We believe that we fully discharged our oversight responsibilities as described in our charter, including with respect to the audit process. We reviewed and discussed our audited financial statements for the fiscal year ended December 31, 2023, with management and Grant Thornton. Management has the responsibility for the preparation of Altus Power, Inc.’s financial statements, and Grant Thornton has the responsibility for the audit of those financial statements. The audit committee discussed with Grant Thornton the matters required to be discussed by Public Company Accounting Oversight Board, or PCAOB, Auditing Standard No. 1301 and the SEC. We received the written communication letter from Grant Thornton pursuant to Rule 3526, Communication with Audit Committees Concerning Independence, of the PCAOB, concerning any relationships between Grant Thornton and the Company and the potential effects of any disclosed relationships on Grant Thornton’s independence, and discussed with Grant Thornton its independence. We reviewed with Grant Thornton their audit plans, audit scope, identification of audit risks and their audit efforts, and discussed and reviewed the results of Grant Thornton’s audit of the Company's financial statements both with and without management.
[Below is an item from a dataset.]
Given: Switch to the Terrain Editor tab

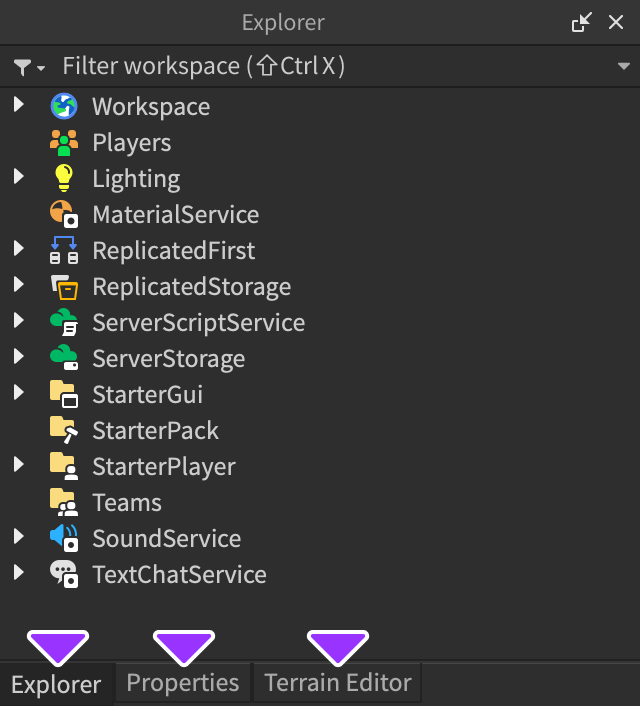Looking at the screenshot, I should (338, 683).
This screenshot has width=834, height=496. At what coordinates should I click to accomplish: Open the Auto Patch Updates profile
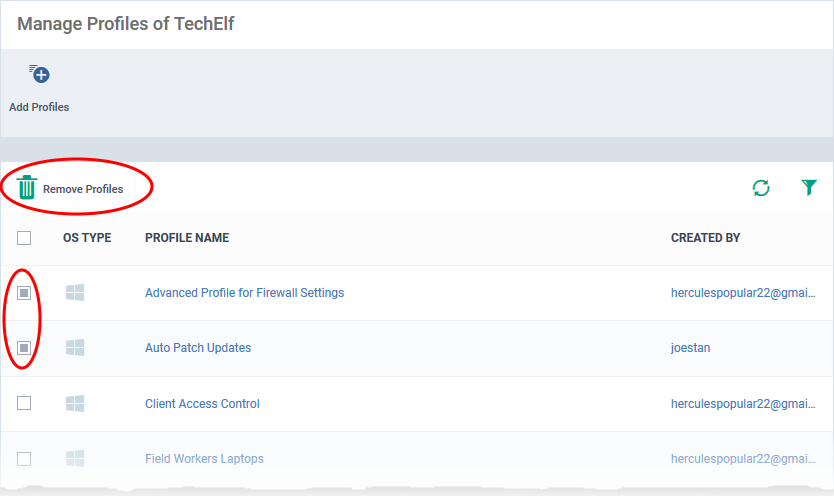coord(198,348)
The audit committee considered that no fees were paid to Grant Thornton for the provision of non-audit related services.
Based on these reviews and discussions with management and Grant Thornton, we approved the inclusion of Altus Power, Inc.’s audited financial statements in its Annual Report for filing with the SEC.
The audit committee has also appointed Grant Thornton as the Company's independent registered public accounting firm for fiscal year ending 2024, subject to ratification of the stockholders at the Annual Meeting.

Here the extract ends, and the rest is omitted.